Mostly, though, those early years were full of ordinary pleasures—going to movies,

having dinner with friends, catching the occasional concert. We were both working

hard: I was practicing law at a small civil rights firm and had started teaching at the

University of Chicago Law School, while Michelle had decided to leave her law

practice, first to work in Chicago’s Department of Planning and then to run the Chicago

arm of a national service program called Public Allies. Our time together got squeezed

even more when I ran for the state legislature, but despite my lengthy absences and her

general dislike of politics, Michelle supported the decision; “I know it’s something that

you want to do,” she would tell me. On the nights that I was in Springfield, we’d talk

and laugh over the phone, sharing the humor and frustrations of our days apart, and I

would fall asleep content in the knowledge of our love.

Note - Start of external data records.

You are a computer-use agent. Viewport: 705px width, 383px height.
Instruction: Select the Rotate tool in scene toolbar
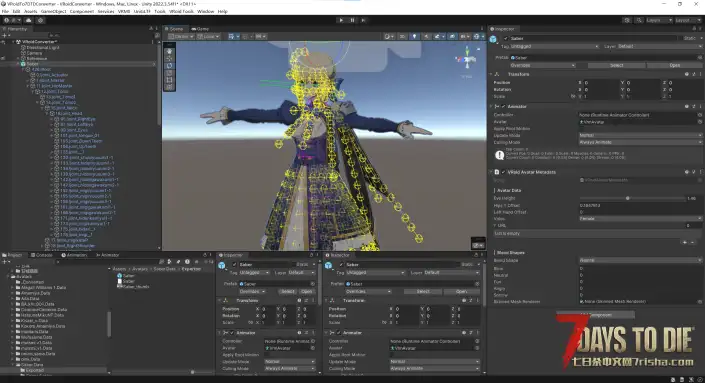[169, 66]
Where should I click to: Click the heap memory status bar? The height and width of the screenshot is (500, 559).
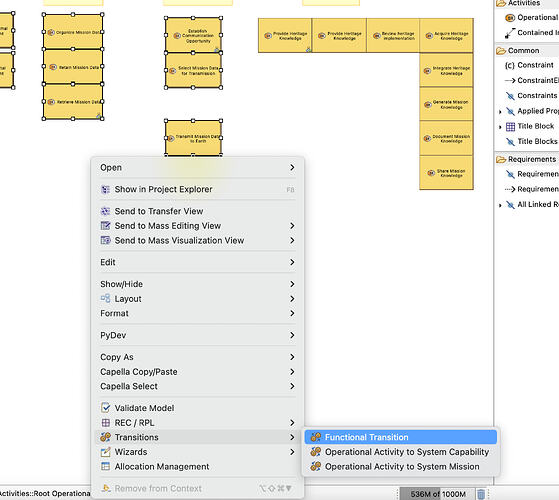coord(437,494)
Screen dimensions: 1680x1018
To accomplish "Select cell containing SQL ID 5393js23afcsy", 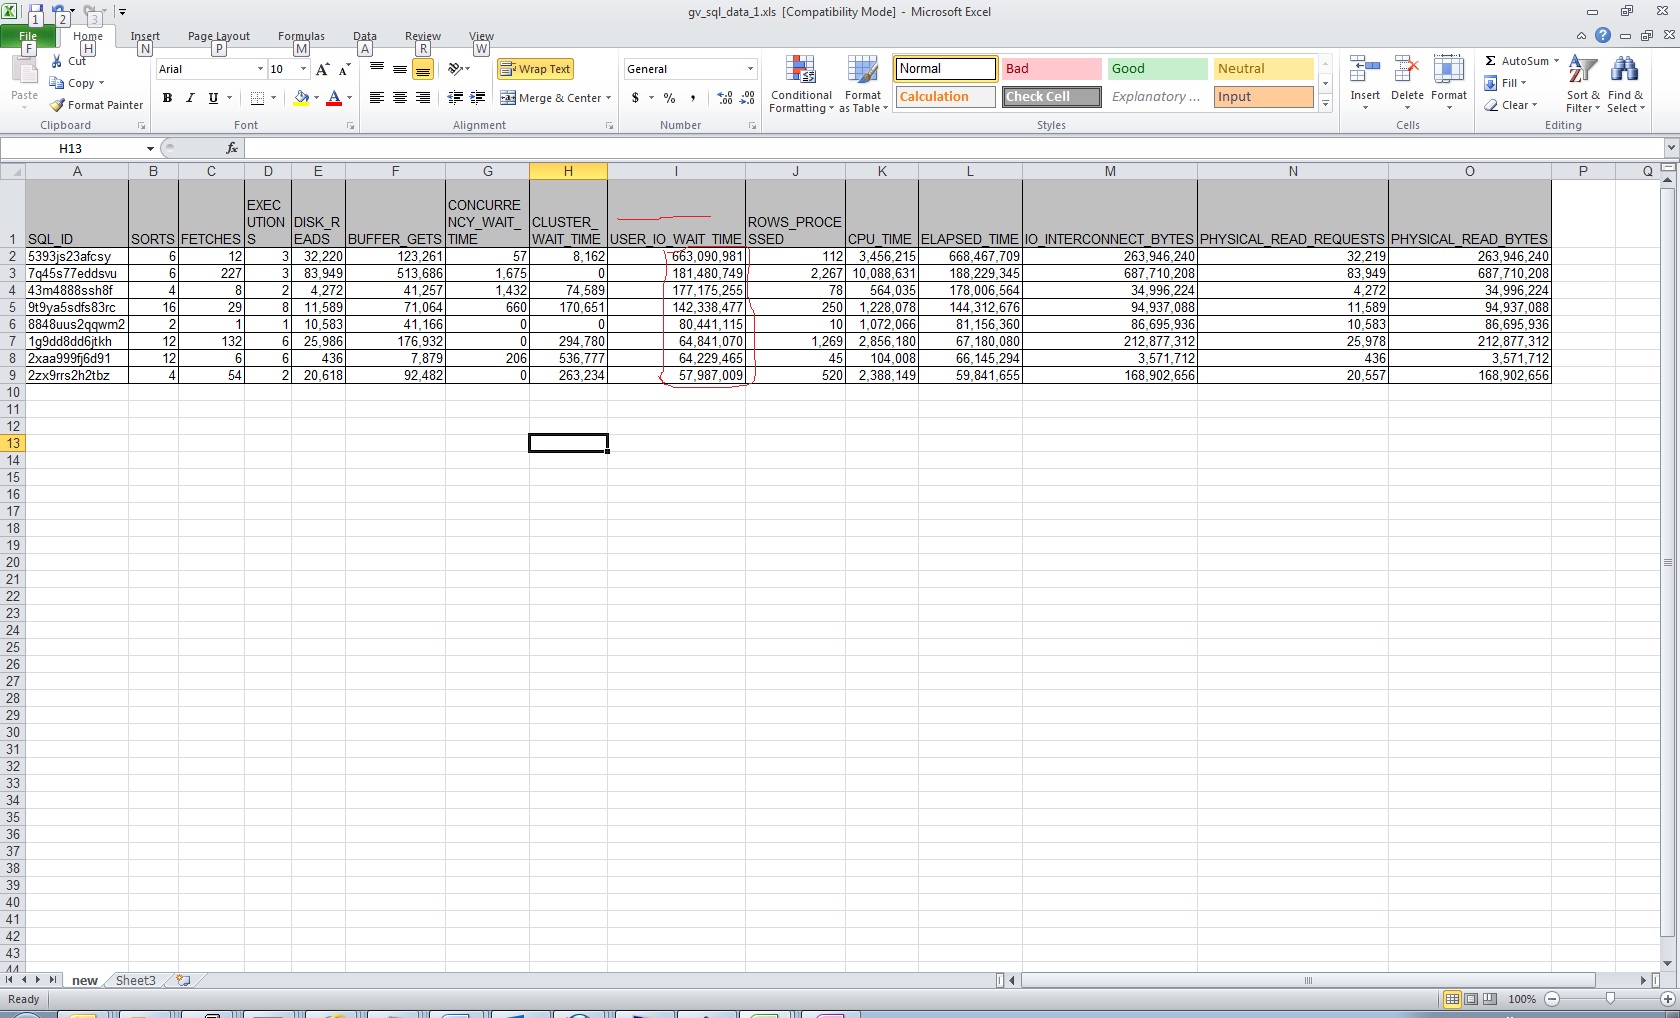I will 77,257.
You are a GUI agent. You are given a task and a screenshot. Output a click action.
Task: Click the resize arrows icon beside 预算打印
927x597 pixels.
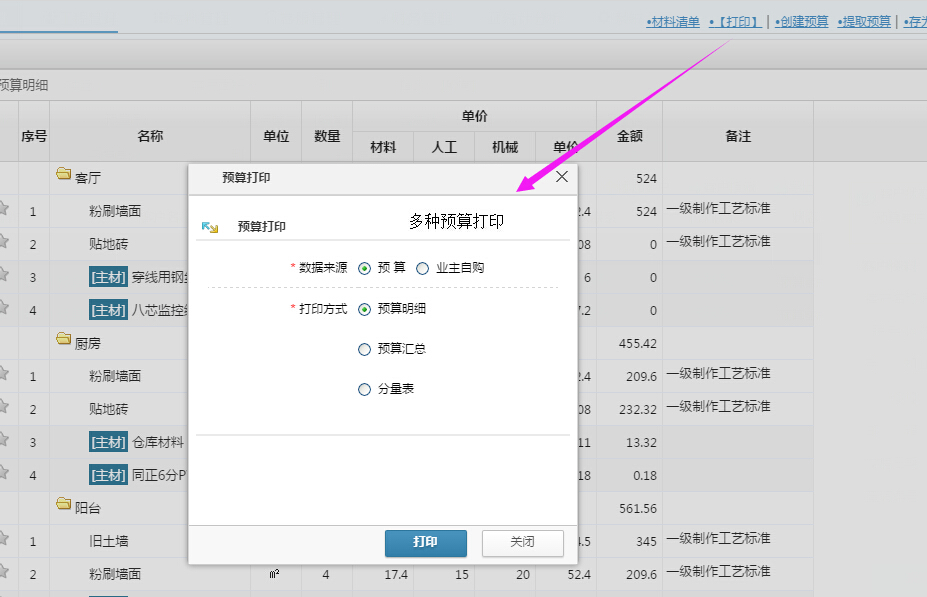pyautogui.click(x=210, y=227)
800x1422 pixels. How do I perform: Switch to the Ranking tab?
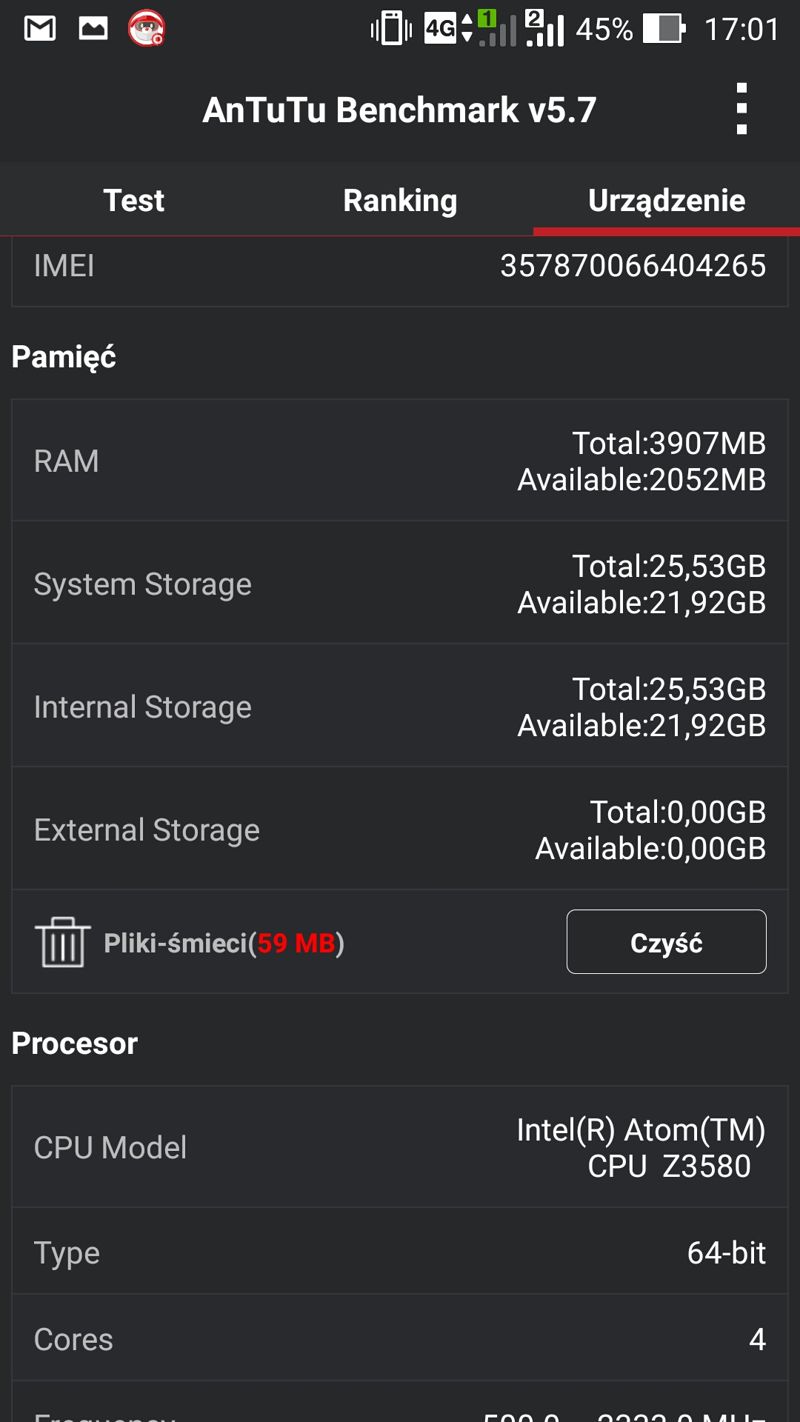(400, 200)
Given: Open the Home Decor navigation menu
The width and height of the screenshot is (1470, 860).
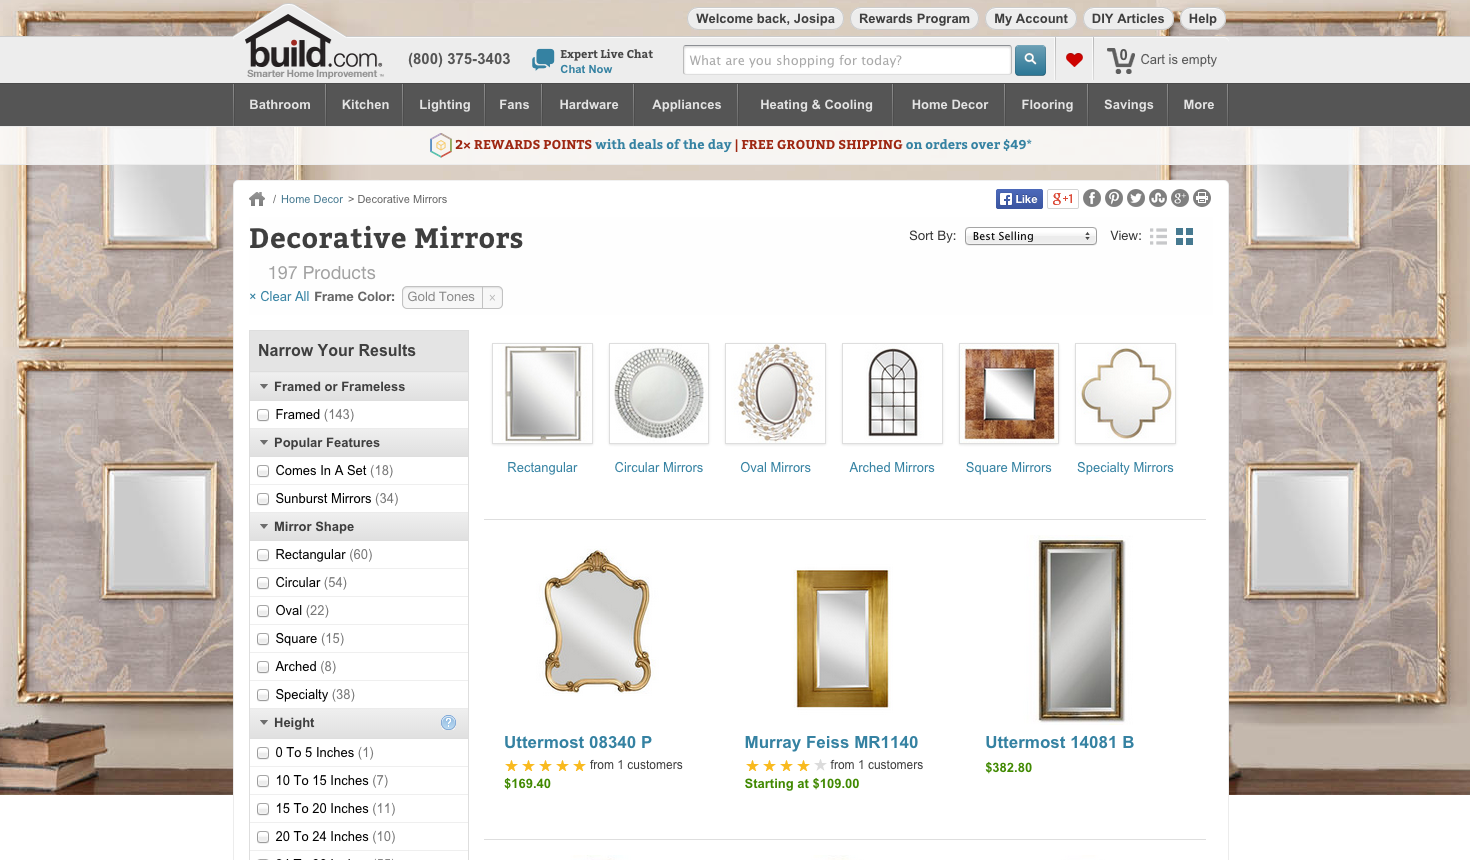Looking at the screenshot, I should 950,104.
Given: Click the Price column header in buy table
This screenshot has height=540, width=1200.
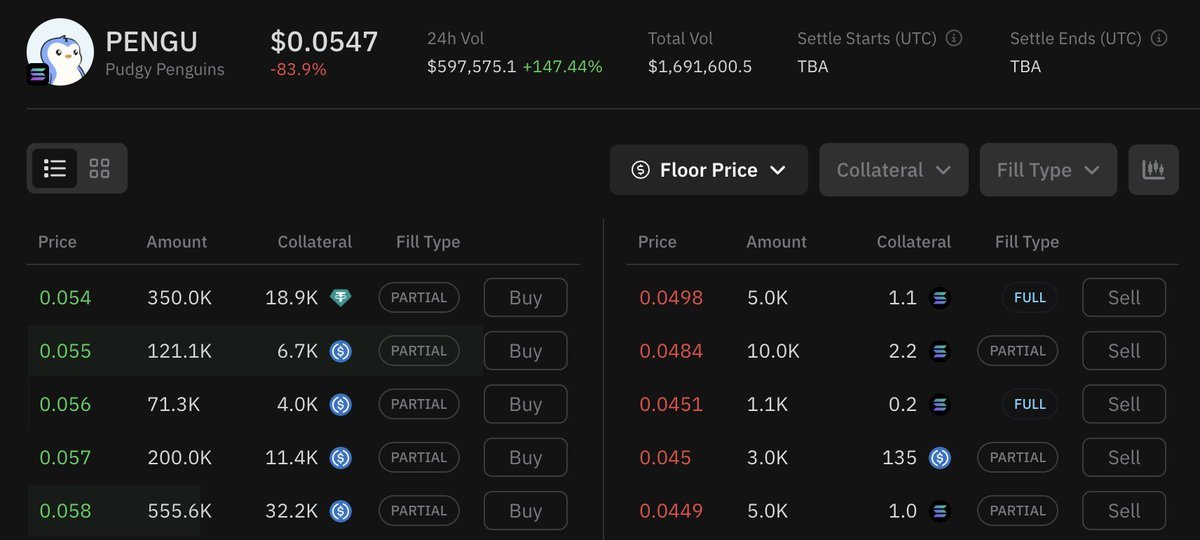Looking at the screenshot, I should [57, 242].
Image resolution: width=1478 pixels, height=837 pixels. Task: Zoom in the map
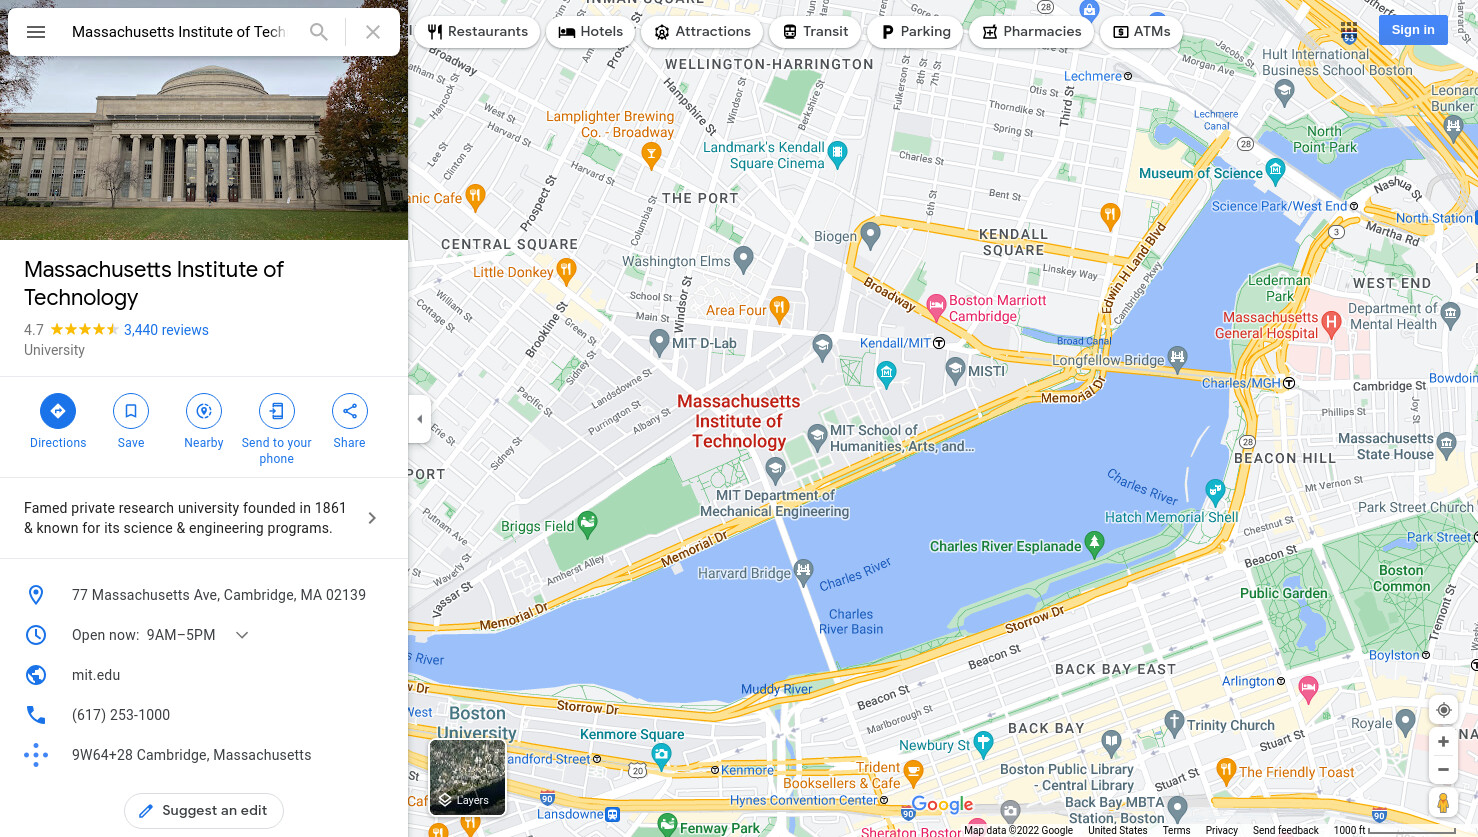pos(1443,742)
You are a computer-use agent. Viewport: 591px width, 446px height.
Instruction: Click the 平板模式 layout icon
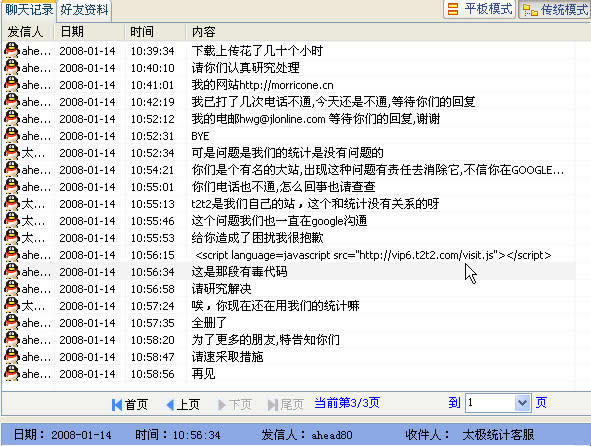453,9
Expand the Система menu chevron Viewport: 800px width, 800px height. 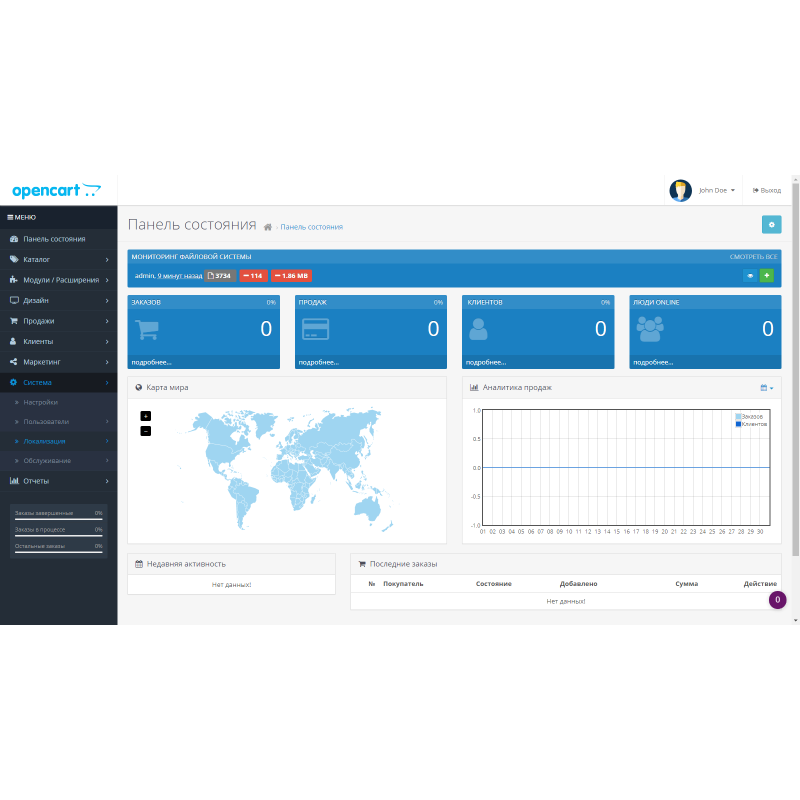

Then Malia was born, a Fourth of July baby, so calm and so beautiful, with big,

hypnotic eyes that seemed to read the world the moment they opened. Malia’s arrival

came at an ideal time for both of us: Because I was out of session and didn’t have to

teach during the summer, I was able to spend every evening at home; meanwhile,

Michelle had decided to accept a part-time job at the University of Chicago so she could

spend more time with the baby, and the new job didn’t start until October. For three

magical months the two of us fussed and fretted over our new baby, checking the crib to

make sure she was breathing, coaxing smiles from her, singing her songs, and taking so

many pictures that we started to wonder if we were damaging her eyes. Suddenly our

different biorhythms came in handy: While Michelle got some well-earned sleep, I

would stay up until one or two in the morning, changing diapers, heating breast milk,

feeling my daughter’s soft breath against my chest as I rocked her to sleep, guessing at

her infant dreams.

But when fall came—when my classes started back up, the legislature went back into

session, and Michelle went back to work—the strains in our relationship began to show.

I was often gone for three days at a stretch, and even when I was back in Chicago, I

might have evening meetings to attend, or papers to grade, or briefs to write. Michelle

found that a part-time job had a funny way of expanding. We found a wonderful inhome

babysitter to look after Malia while we were at work, but with a full-time

employee suddenly on our payroll, money got tight.